To read all posts in this series from the beginning, click here.


After acknowledging the unmanageable nature of an addiction, realizing the importance of looking beyond oneself for help, and then actually doing so, the fourth step in a traditional 12-step program is to make “a searching and fearless moral inventory of ourselves.” What does this mean in the context of recovering from negativity? Surely, when we’ve been working to cultivate a better attitude, the last thing we want to do is make a list of all the reasons why we suck because we’re addicted to negative thinking. Can’t we just skip this one and go play golf?

Well, no. Because that’s not what it means. An inventory is a list, true enough; but in the usual sense of the word, it refers to what one has, not what one lacks. Business owners keep an inventory of what’s in the warehouse so that they can fill orders quickly, take advantage of sales opportunities, and grow the company. A proper inventory requires searching, literally—employees walk through the warehouse and make sure that the items on the shelves match what ought to be there. In much the same way, the searching inventory that takes place at Step Four calls for a thorough investigation of the resources available for moral growth.

This can get uncomfortable, hence the need to be fearless. Sometimes what we find on the shelf isn’t going to match what we thought was there. We might, for instance, wander into a dark corner of the moral warehouse confidently expecting to find barrels heaped high with Community Involvement and Kindness. But instead, we discover dust and cobwebs, along with the organizing flyer for the bake sale that we never got around to baking anything for, and the charity pledge form that we kept forgetting to turn in at the office because we got too busy and it seemed like just one more annoying nuisance anyway.

Taking an honest look at what’s really going on calls for courage, but we shouldn’t beat ourselves up emotionally for falling short of our expectations. When business owners look over their inventory and find that they’re running short of some products, they don’t moan, “Oh, I’ve done such a bad job, I’m terrible at running a business, it’s sure to fail.” They simply note the shortfall as an action item and move on.

There are several possibilities for action when a company runs short of inventory. Reordering the usual quantity of the same product is the most common and obvious choice. But depending on market conditions, other options may be more profitable. Maybe the product that is running low is overpriced, difficult for the company’s employees to process, or not in much demand. If so, the best choice may be to substitute an alternative item from another vendor. Or perhaps it should be discontinued because the company has a large quantity of another product, and the empty space in the warehouse is needed for promotional items to use in a marketing campaign to improve the overstocked product’s sales.

We also have many options in the context of a moral inventory. Let’s take a closer look at the bake sale example: After bringing carrot cake to a church or community group’s annual bake sale for many years, we didn’t get around to doing it last year, and now we feel grumpy just thinking about it. Does this mean we should put extra reminders on the calendar for this year’s bake sale?
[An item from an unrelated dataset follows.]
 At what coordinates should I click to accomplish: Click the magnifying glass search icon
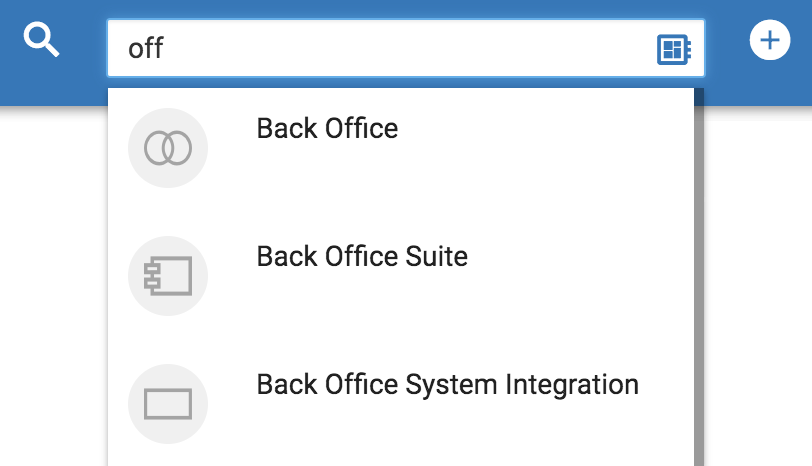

Not necessarily. Maybe putting together all the ingredients for grandma’s carrot cake recipe seems like it has gotten too time-consuming over the years (it’s now “overpriced” in terms of time); or we don’t enjoy baking as much as we used to (a “processing” issue); or we feel unhappy because the carrot cake is not as popular with the bake sale’s patrons as it once was (the “demand” is less). If so, we shouldn’t feel obligated to do it anyway. Making a cash contribution instead would be perfectly acceptable. And if growing the carrots in the backyard garden was the most fun part, perhaps we could turn our charitable energies toward making better use of our “overstocked” carrot inventory—bringing carrots to the food bank, or working in a community garden.
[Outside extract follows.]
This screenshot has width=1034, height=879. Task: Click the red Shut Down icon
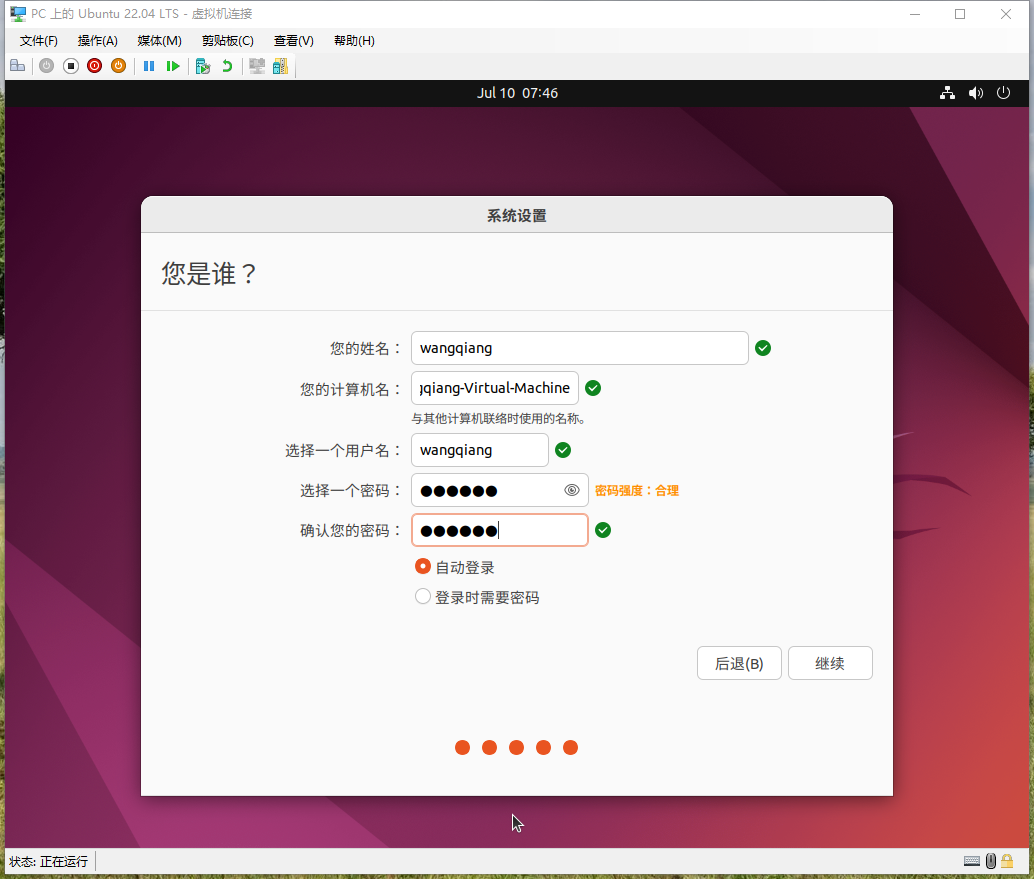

In general, if there is some aspect of life that we’ve been neglecting and that leaves us with negative feelings when we think about it, then we probably need to look for more desirable alternatives instead of forcing ourselves to do it the same way. A thorough inventory of what we’ve been doing, with particular attention to the reasons for our actions and how they align with our moral values, is vital for making well-informed decisions going forward.


Click here to read Recovering from Negativity, Step Five.
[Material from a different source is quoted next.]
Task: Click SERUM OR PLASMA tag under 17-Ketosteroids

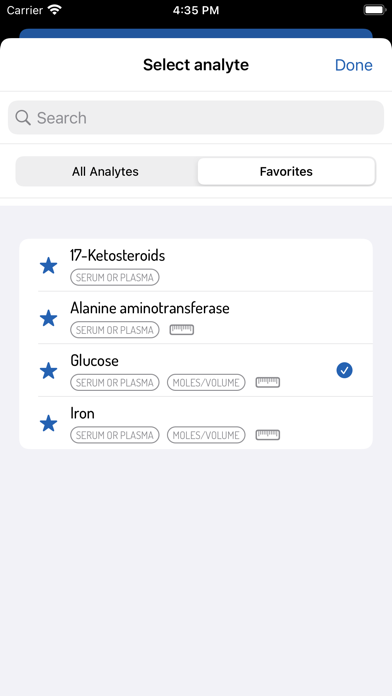Action: point(115,277)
  1. Another wonderful post… The metaphor you use is awesome. It takes away some of the sting of “shame” most addicts have in spades. Honestly looking through your moral inventory is best accomplished with self acceptance and forgiveness… and a little business acumen! 😉

    • Although shame sometimes can motivate people to make needed changes, all too often it discourages them from trying because they feel so bad about themselves, it all seems hopeless. Or the harm done by shaming outweighs the good from the changes. I agree with you that acceptance and forgiveness make much better motivators!